The controversy is the latest of various content headaches of this type for the platform in recent times - if you're looking for conspiracy theories and internet rabbit holes to tumble down, YouTube is likely where you'll eventually end up.
The online video giant has become known for hosting left-of-center content, while its algorithmic recommendations can drag people further in, reiterating such ideas by showing you more, similar content.
Indeed, last year, The New York Times profiled a 26 year-old man who had been 'radicalized' by YouTube content, highlighting concerns with the platform's 'Up Next' prompts which, he says, had lured him deeper and deeper into violent, extremist views.
YouTube has been working to address this. Last January, YouTube announced that it would limit recommendations of content which came close to violating its Community Guidelines, but didn't quite cross the line. The examples YouTube provided in that instance were videos relating to miracle cures and conspiracy theories, including those about 9/11 and 'flat earthers'.
YouTube further outlined improvements to its recommendations algorithm to reduce such impacts in June, while at the same time, it also ran a test which would see all video comments on the platform hidden by default, with users needing to tap a button to view any related discussion.
That sought to address another element of concern, relating to predatory behavior on the platform, but the changes overall show that the problems of indoctrination and radicalization are a serious concern - and with more than 2 billion monthly active users, YouTube's influence in this regard can be significant.
It makes sense, then, that YouTube is moving to limit the reach of COVID-19/5G conspiracy theories. The risks here are significant - on the one hand, they falsely identify an issue that's not the cause of the virus' spread, which could dilute the messaging from public health authorities.

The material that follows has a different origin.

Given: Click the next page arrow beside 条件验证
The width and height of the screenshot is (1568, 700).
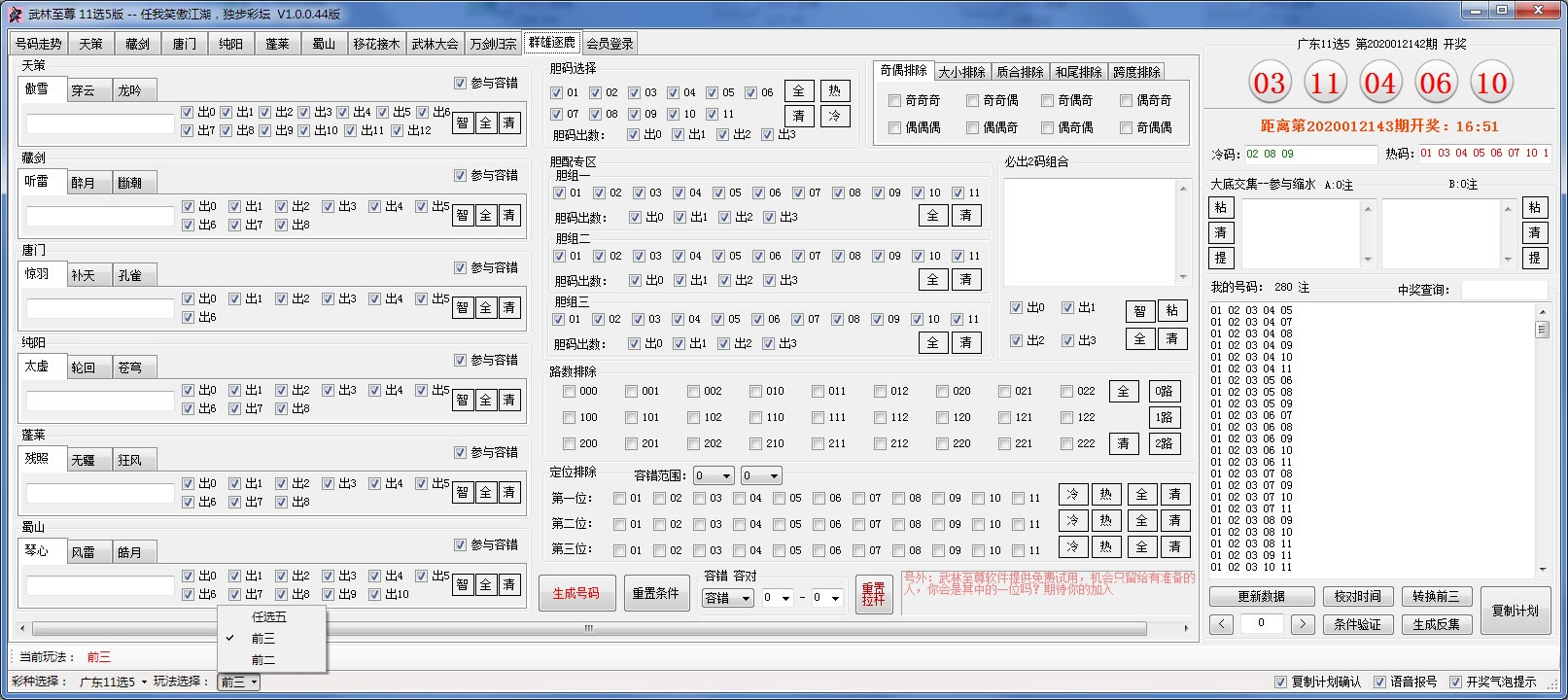Looking at the screenshot, I should [x=1303, y=624].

While on the other, if cell towers are being damaged, that could limit the capacity for authorities to provide all regions with relevant, timely updates.
Information is key in combating COVID-19 - people need to know what they should be doing, what they shouldn't, and how they can contribute to limiting its spread.

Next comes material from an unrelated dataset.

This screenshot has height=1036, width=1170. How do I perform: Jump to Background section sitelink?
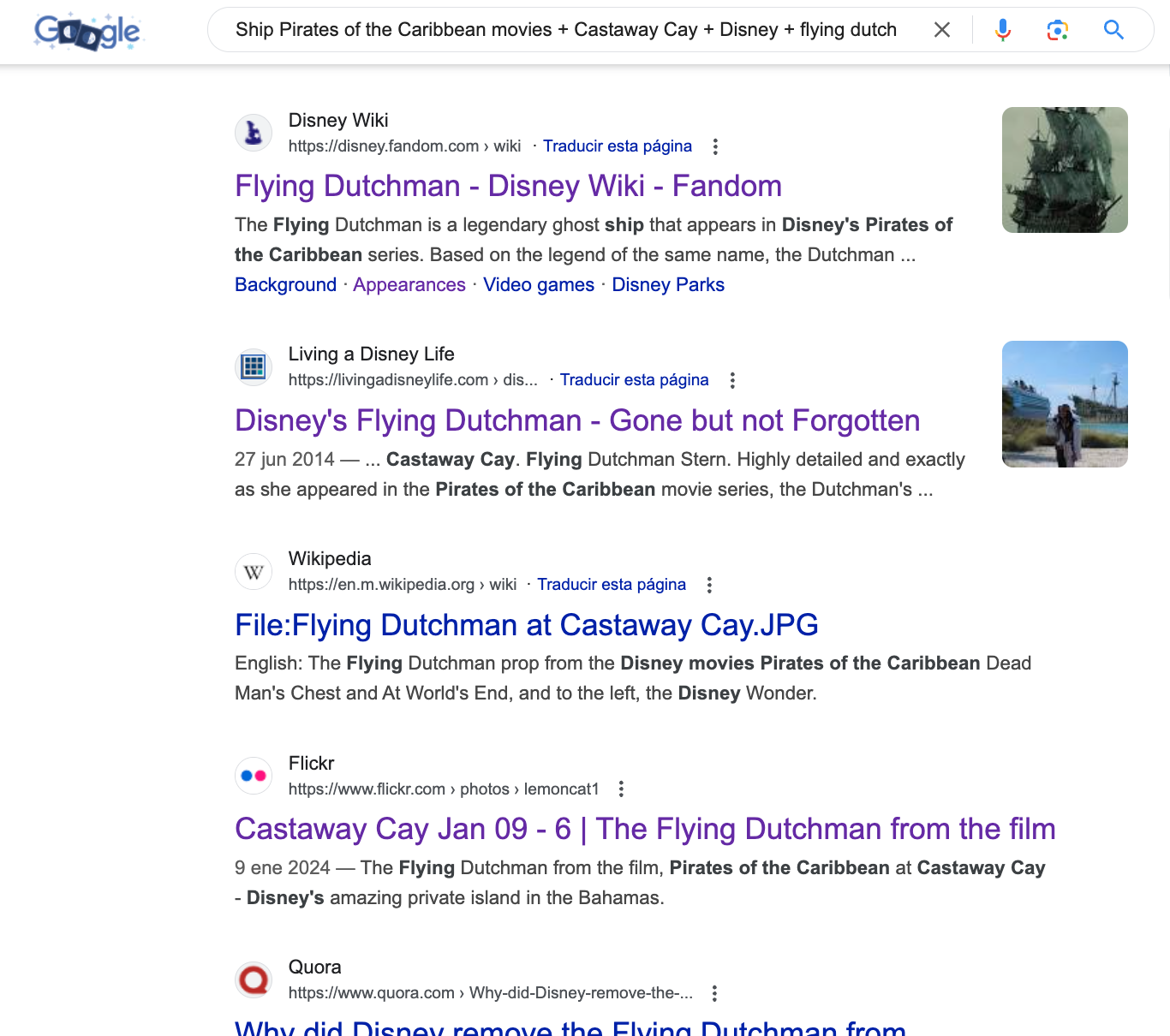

It may seem like a crazy theory, like something that makes little sense. But a well-made YouTube video can add significant credence to such concepts - and when you also consider that the platform's recommendation algorithm will try to show you more of what you're interested in, you can imagine that some people are seeing a whole row of additional videos pushing the same theory, adding further weight to the idea.
It's important for YouTube to take action - and not just in this instance, but in all idea chains that can lead to dangerous behavior.
UPDATE (4/7): Facebook has also announced that it will now remove posts relating to 5G theories in relation to COVID-19.
UPDATE (4/22): Twitter has also updated its policy which will see the removal of tweets which "could lead to the destruction or damage of critical infrastructure, or could lead to widespread panic, social unrest, or large-scale disorder". This includes many 5G/COVID-19 claims.